Saved entries
+++

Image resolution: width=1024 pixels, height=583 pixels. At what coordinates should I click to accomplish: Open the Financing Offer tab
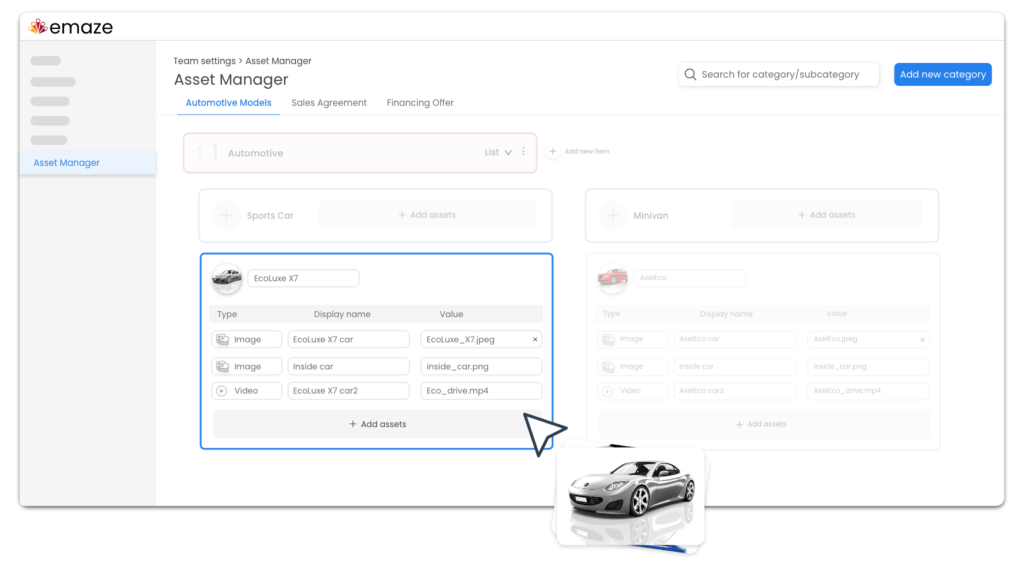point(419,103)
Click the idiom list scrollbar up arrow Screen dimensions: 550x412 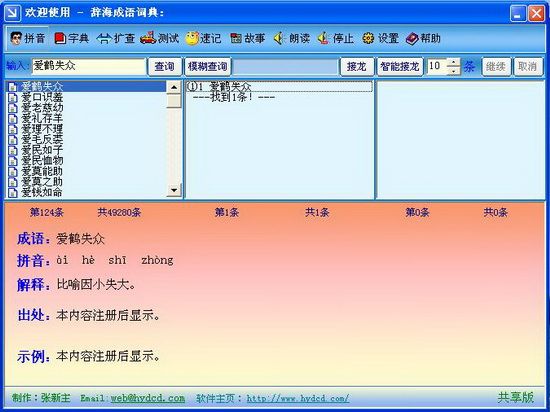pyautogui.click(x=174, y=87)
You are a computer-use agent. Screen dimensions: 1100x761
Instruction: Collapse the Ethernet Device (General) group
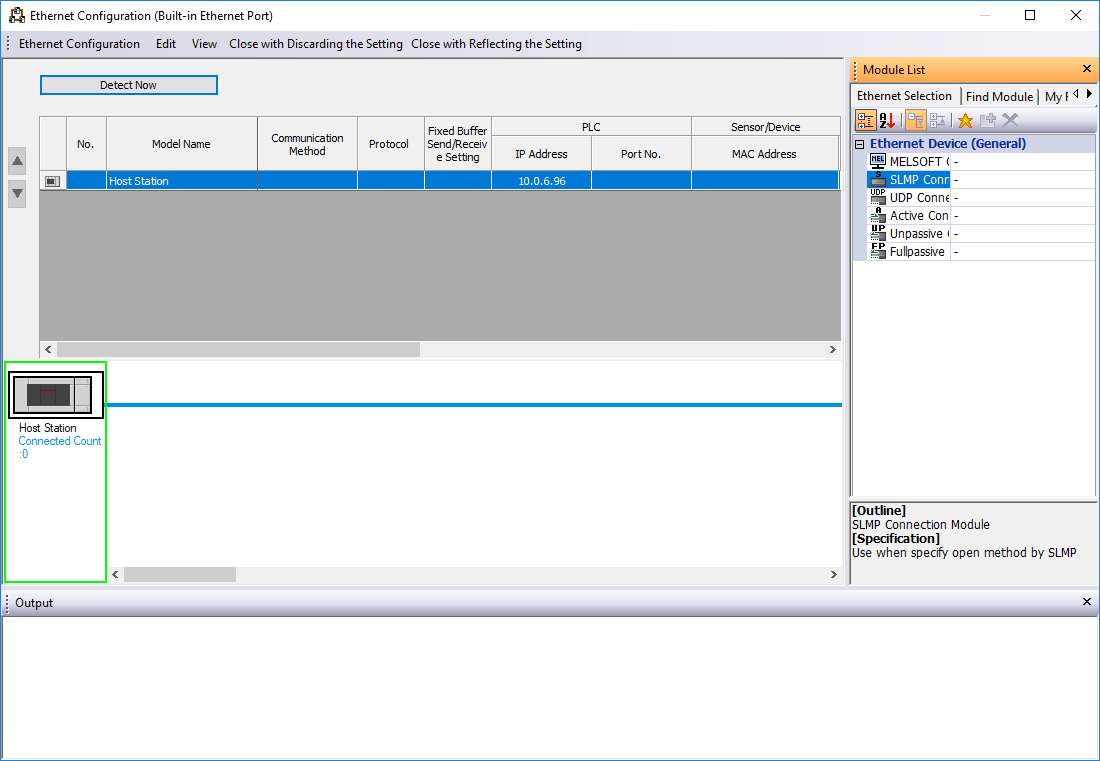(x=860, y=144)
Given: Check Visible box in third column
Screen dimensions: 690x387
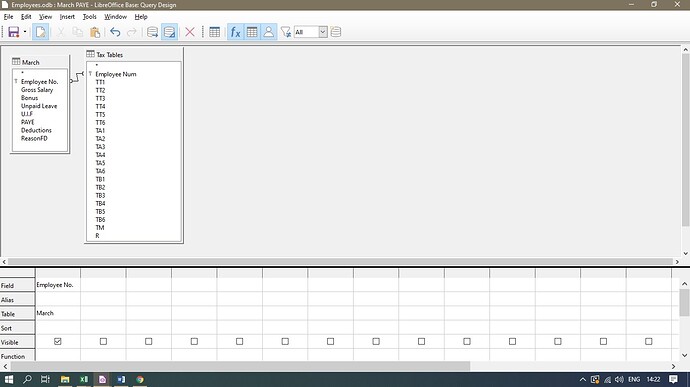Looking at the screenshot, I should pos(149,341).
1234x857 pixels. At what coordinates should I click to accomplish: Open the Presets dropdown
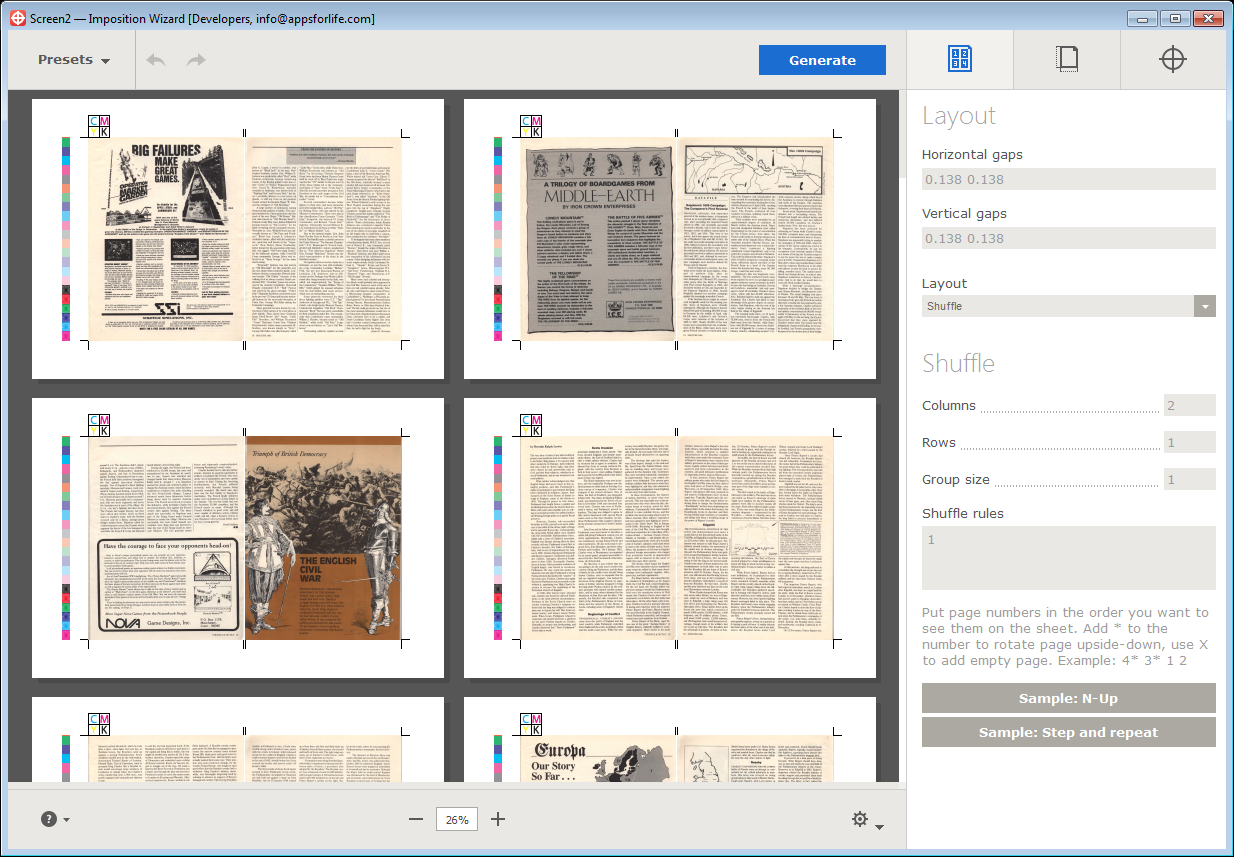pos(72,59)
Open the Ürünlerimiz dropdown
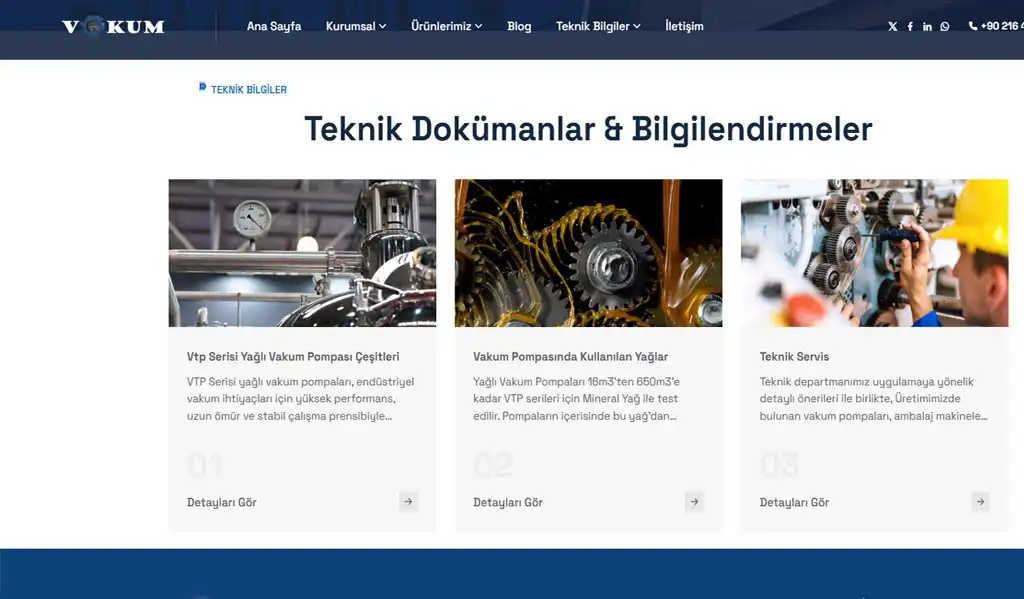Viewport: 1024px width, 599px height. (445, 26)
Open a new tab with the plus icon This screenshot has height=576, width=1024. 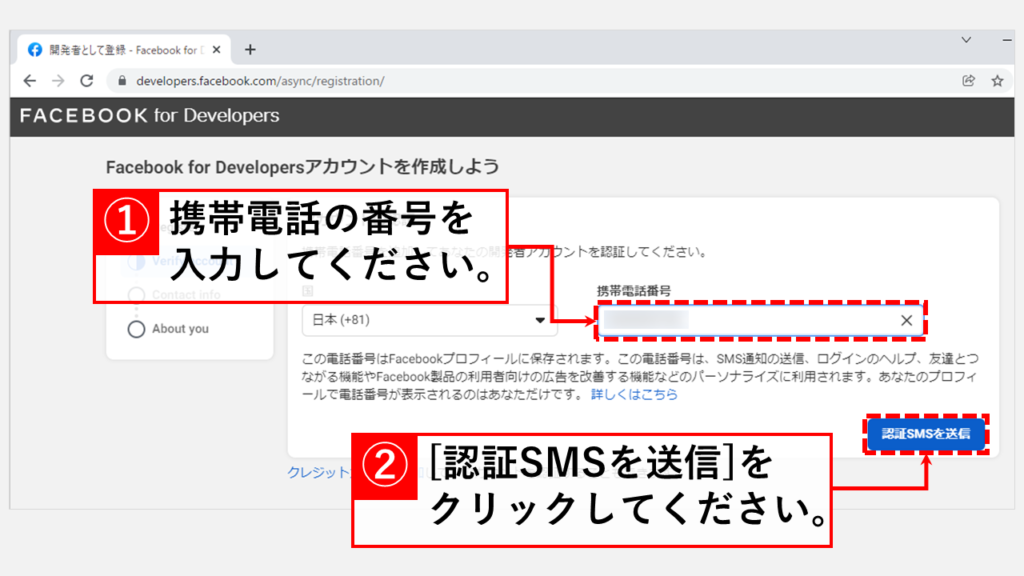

+++

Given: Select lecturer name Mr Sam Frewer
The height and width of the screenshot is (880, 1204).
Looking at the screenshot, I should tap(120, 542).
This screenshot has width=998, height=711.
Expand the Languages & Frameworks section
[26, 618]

+++

Problem details: In the records above, find the line with "Given: Check Visible box in third column" and the line with "Open a new tab", then restate word for word only those two lines and all lines between, omitting pictures.

Written answer:
Given: Check Visible box in third column
Screen dimensions: 690x387
Looking at the screenshot, I should pos(149,341).
1234x857 pixels. At what coordinates should I click to accomplish: Open the Presets dropdown
pos(72,59)
Open the Ürünlerimiz dropdown
Viewport: 1024px width, 599px height. (445, 26)
Open a new tab with the plus icon This screenshot has height=576, width=1024. 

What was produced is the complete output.